Source code in src/nhssynth/modules/dataloader/transformers/categorical.py
class OHECategoricalTransformer(ColumnTransformer):
    """
    A transformer to one-hot encode categorical features via sklearn's `OneHotEncoder`.
    Essentially wraps the `fit_transformer` and `inverse_transform` methods of `OneHotEncoder` to comply with the `ColumnTransformer` interface.

    Args:
        drop: str or list of str, to pass to `OneHotEncoder`'s `drop` parameter.

    Attributes:
        missing_value: The value used to fill missing values in the data.

    After applying the transformer, the following attributes will be populated:

    Attributes:
        original_column_name: The name of the original column.
        new_column_names: The names of the columns generated by the transformer.
    """

    def __init__(self, drop: Optional[Union[list, str]] = None) -> None:
        super().__init__()
        self._drop: Union[list, str] = drop
        self._transformer: OneHotEncoder = OneHotEncoder(handle_unknown="ignore", sparse_output=False, drop=self._drop)
        self.missing_value: Any = None

    def apply(
        self,
        data: pd.Series,
        constraint_adherence: Optional[pd.Series],
        missing_value: Optional[Any] = None,
    ) -> pd.DataFrame:
        """
        Applies a transformation to the input data using scikit-learn's `OneHotEncoder`'s `fit_transform` method.

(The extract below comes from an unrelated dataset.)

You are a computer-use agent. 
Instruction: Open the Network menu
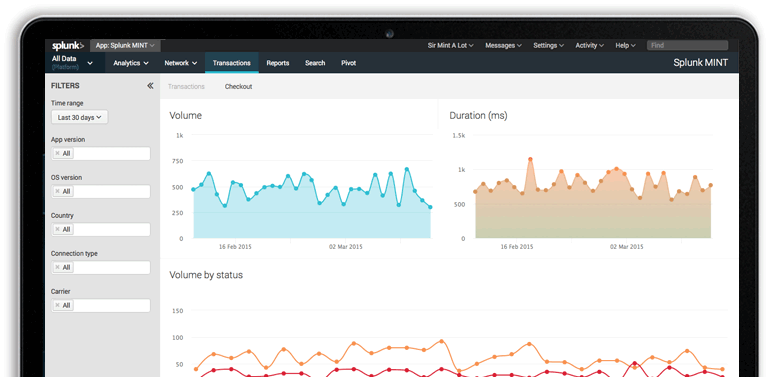181,63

        This method transforms the input data (`data`) into one-hot encoded format. If a `missing_value` is provided, missing values are replaced
        with the specified value before the transformation is applied. The transformation is further filtered based on the provided
        `constraint_adherence` Series, which determines which rows are included in the transformation process (only rows where the value in
        `constraint_adherence` is `1` are retained).

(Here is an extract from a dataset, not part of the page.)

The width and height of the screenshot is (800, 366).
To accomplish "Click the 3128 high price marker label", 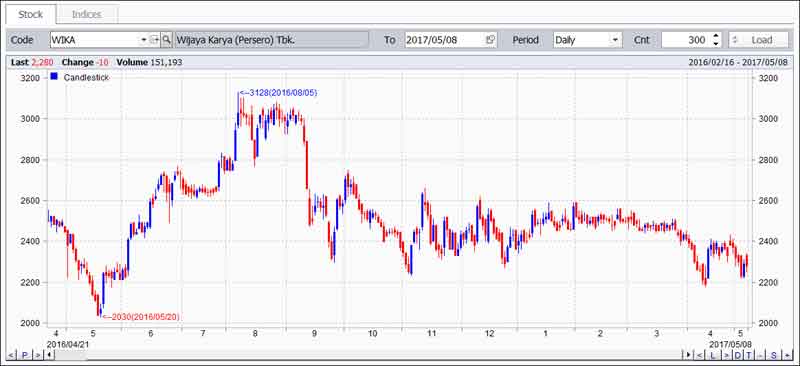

        The resulting transformed data includes the one-hot encoded columns for the original data, with the constraint adherence values
        appended as an additional column. If a column labeled `0` is created (which may happen in certain transformations), it is dropped.

        Args:
            data (pd.Series): The input column of data to be transformed. The data is expected to be a single column to which the transformation will be applied.

            constraint_adherence (Optional[pd.Series]): A Series indicating whether each row should be included in the transformation.
                Rows corresponding to `1` will be included, and rows corresponding to `0` will be excluded.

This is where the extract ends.